··· Petikan teks
Tafsir Surat Al-An'am: 154-155
Kemudian Kami telah memberikan kepada Musa Kitab (Taurat) untuk menyempurnakan (nikmat Kami) kepada orang yang berbuat kebaikan, untuk menjelaskan segala sesuatu, dan sebagai petunjuk dan rahmat, agar mereka beriman akan adanya pertemuan dengan Tuhannya.
Dan ini adalah Kitab (Al-Qur'an) yang Kami turunkan dengan penuh berkah. Maka ikutilah dia dan bertakwalah agar kalian mendapat rahmat.
Ayat 154
Ibnu Jarir mengatakan sehubungan dengan makna firman-Nya:
"Kemudian Kami telah memberikan kepada Musa Kitab (Taurat).” (Al-An'am: 154)
Bentuk lengkapnya ialah, "Kemudian katakanlah, wahai Muhammad sebagai penyampai berita dari Kami, bahwa Kami telah memberikan kitab Taurat kepada Musa." Ditafsirkan demikian karena berdasarkan hal yang ditunjukkan oleh firman-Nya:
“Katakanlah, ‘Marilah kubacakan apa yang diharamkan oleh Tuhan kalian." (Al-An'am: 151)
Menurut kami, pendapat ini masih perlu diteliti, mengingat lafal “tsumma” di sini hanyalah menunjukkan pengertian 'ataf khabar sesudah khabar, bukan untuk menunjukkan makna tartib (urutan).
Perihalnya sama dengan apa yang terdapat di dalam perkataan seorang penyair, yaitu: “Katakanlah kepada orang yang berkuasa, ayahnya yang berkuasa,dan sebelum itu kakeknya juga telah berkuasa pula.”
Dalam ayat berikut ini ketika Allah memberitakan perihal Al-Qur'an melalui firman-Nya: d
“Dan sungguh, inilah jalan-Ku yang lurus. Maka ikutilah!” (Al-An'am: 153)
Maka Allah meng-'athaf-kannya dengan sanjungan yang ditujukan kepada kitab Taurat dan rasul yang membawanya melalui firman-Nya:
“Kemudian Kami memberikan kepada Musa kitab (Taurat).” (Al-An'am: 154)
Banyak sekali penyebutan Al-Qur'an diiringi dengan sebutan Taurat, seperti yang terdapat di dalam firman-Nya:
“Dan sebelum Al-Qur'an itu telah ada kitab Musa sebagai petunjuk dan rahmat. Dan ini (Al-Qur'an) adalah kitab yang membenarkannya dalam bahasa Arab.” (Al-Ahqaf: 12)
······
= Petunjuk kerja =
Lanjutkan tafsir Surat Al-An'am ayat 154–155 di atas, mulai sesudah kalimat terakhirnya.
··· Data tersimpan
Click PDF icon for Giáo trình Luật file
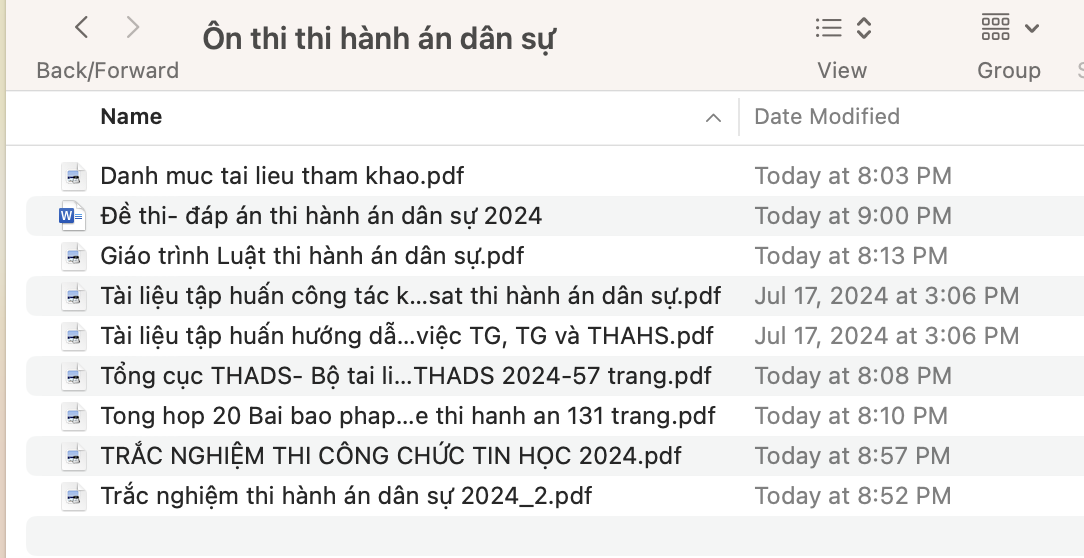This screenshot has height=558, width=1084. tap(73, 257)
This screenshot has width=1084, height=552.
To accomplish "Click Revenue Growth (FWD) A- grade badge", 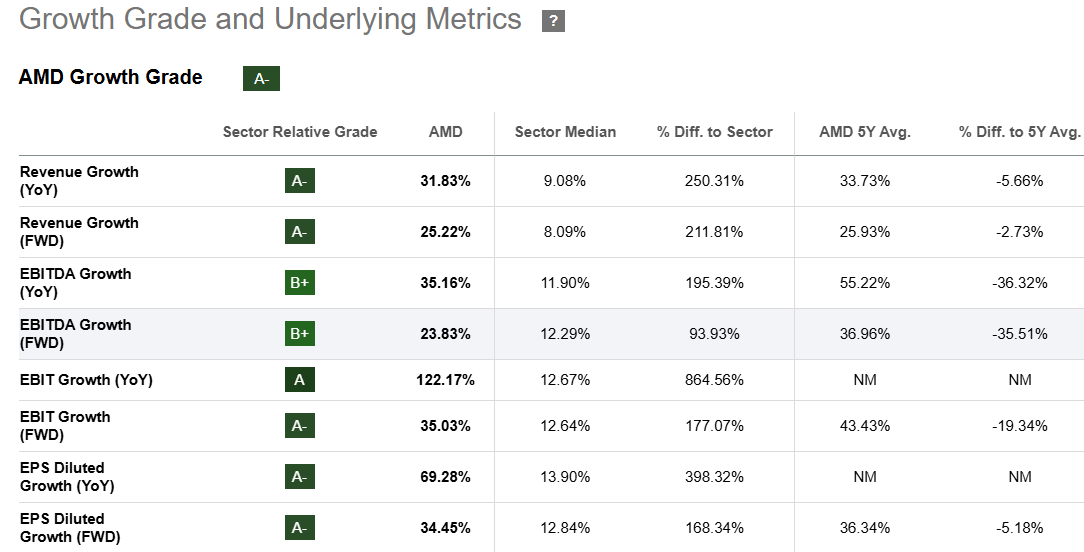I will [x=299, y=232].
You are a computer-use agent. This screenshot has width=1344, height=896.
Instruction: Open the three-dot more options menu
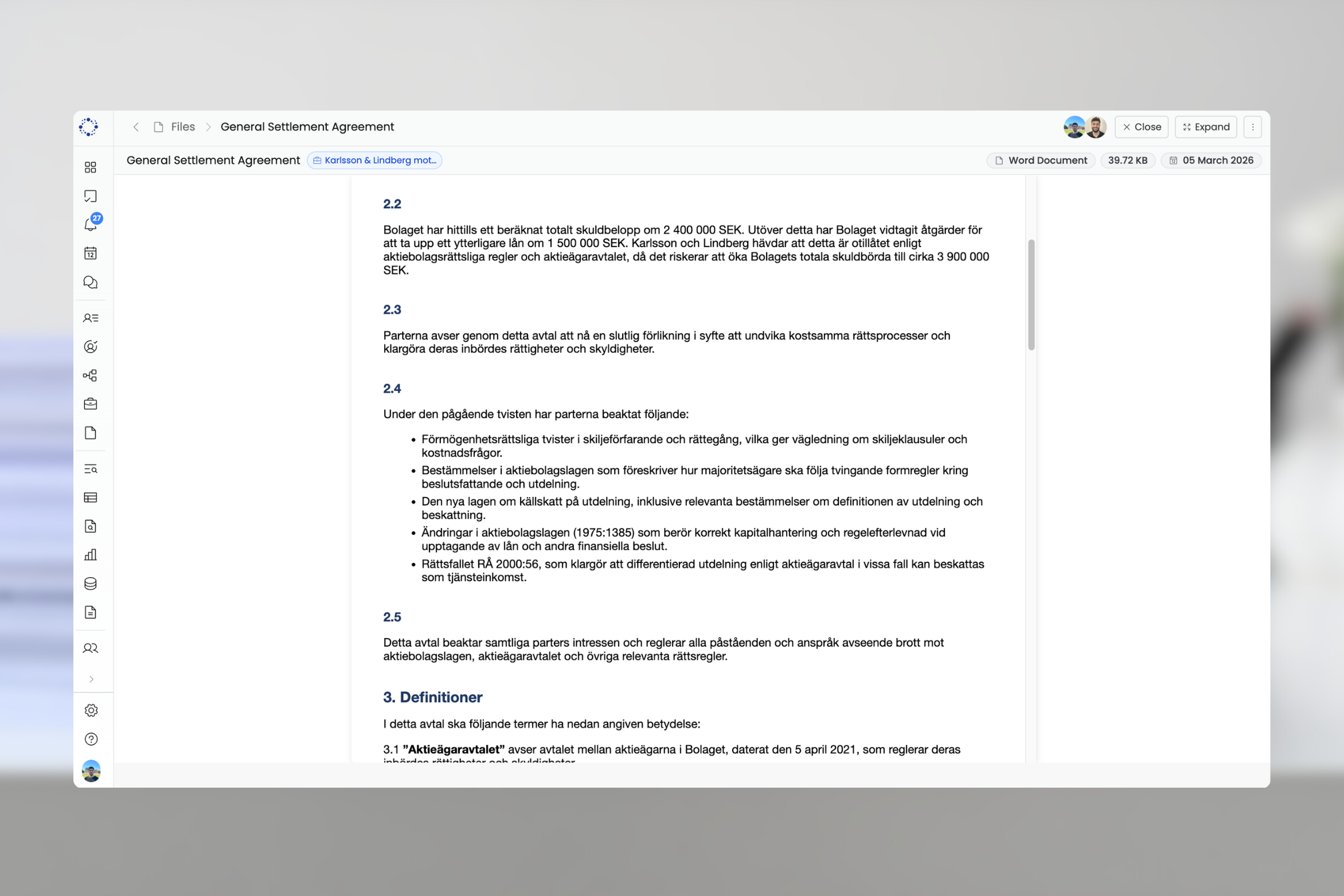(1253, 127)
······
= Jawaban =
Juga dalam firman Allah ﷻ sebelum ayat ini, yaitu firman-Nya: ” “Katakanlah, ‘Siapakah yang menurunkan kitab suci (Taurat) yang dibawa oleh Musa sebagai cahaya dan petunjuk bagi manusia, kalian jadikan kitab itu lembaran-lembaran kertas yang bercerai-berai, kalian perlihatkan (sebagiannya) dan banyak kalian sembunyikan (sebagian besarnya)’.” (Al-An'am: 91), hingga akhir ayat.
Lalu sesudahnya, yaitu firman-Nya:
“Dan ini (Al-Qur'an) adalah kitab suci yang telah Kami turunkan dengan penuh berkah.” (Al-An'am: 92), hingga akhir ayat
Dan Allah ﷻ berfirman menceritakan perihal orang-orang musyrik: “Maka tatkala datang kepada mereka kebenaran dari sisi Kami, mereka berkata. Mengapakah tidak diberikan kepadanya (Muhammad) seperti yang telah diberikan kepada Musa dahulu?” (Al-Qashash: 48)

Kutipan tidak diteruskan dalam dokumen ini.